* begin Materials provided *

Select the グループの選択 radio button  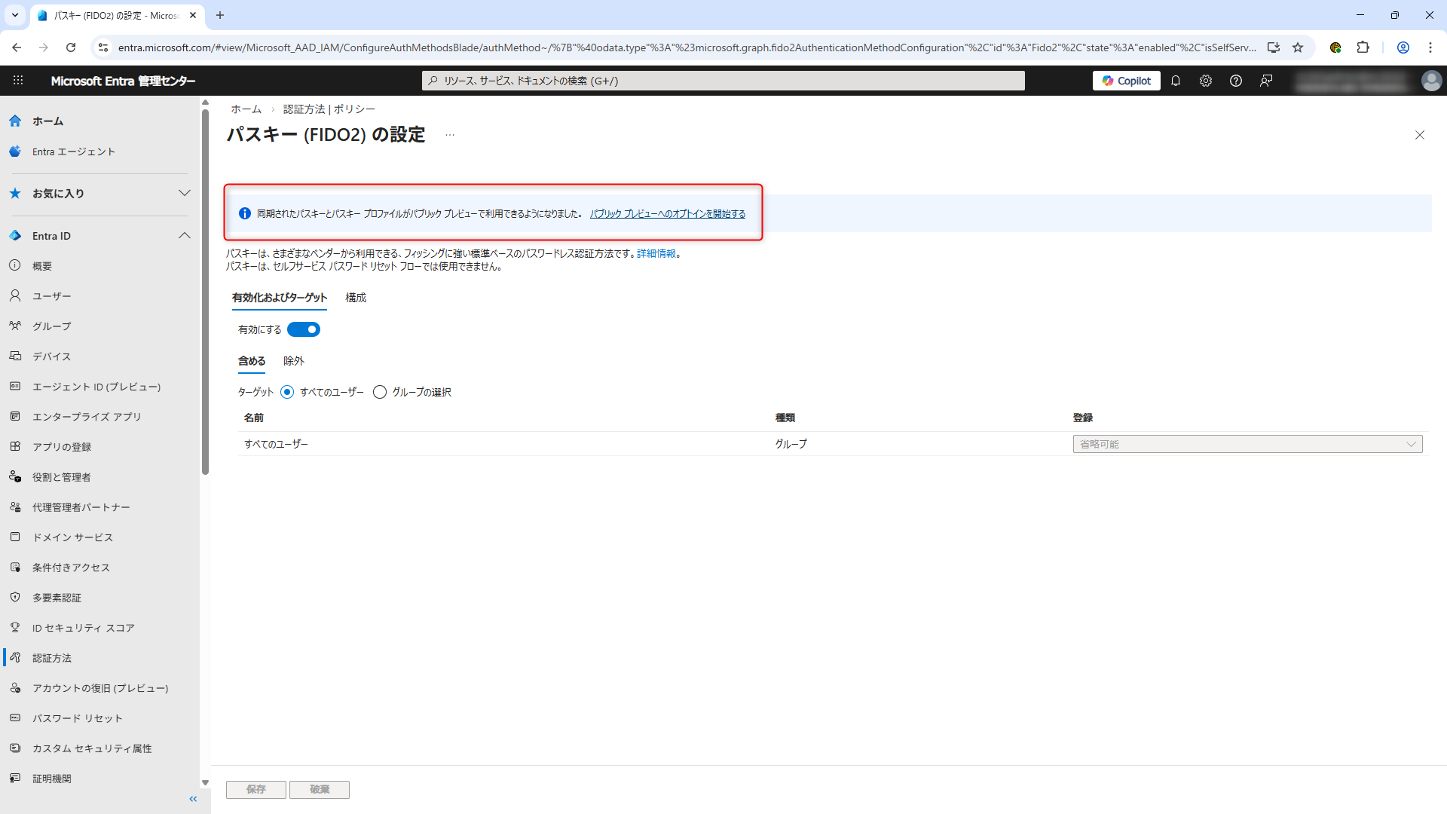point(380,392)
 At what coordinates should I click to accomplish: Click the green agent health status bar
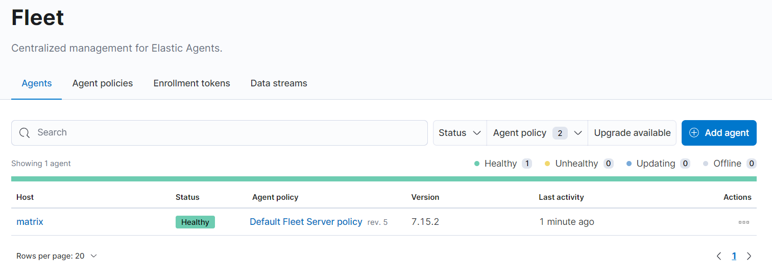[384, 179]
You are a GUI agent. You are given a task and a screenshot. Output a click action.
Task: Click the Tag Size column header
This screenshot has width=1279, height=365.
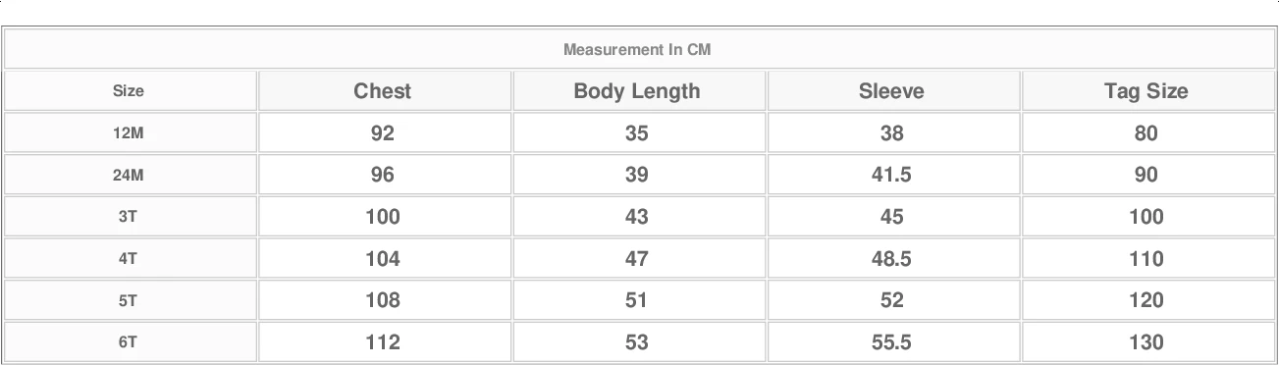point(1146,91)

* end Materials provided *

-- The exercise --
Starting with the line containing "You are a GUI" and continuing through the last of the items, arrange those lines as a numbered list, omitting any blank lines and leaving out the pictures.

-- Problem solution --
1. You are a GUI agent. You are given a task and a screenshot. Output a click action.
2. Task: Click the Tag Size column header
3. This screenshot has width=1279, height=365.
4. point(1146,91)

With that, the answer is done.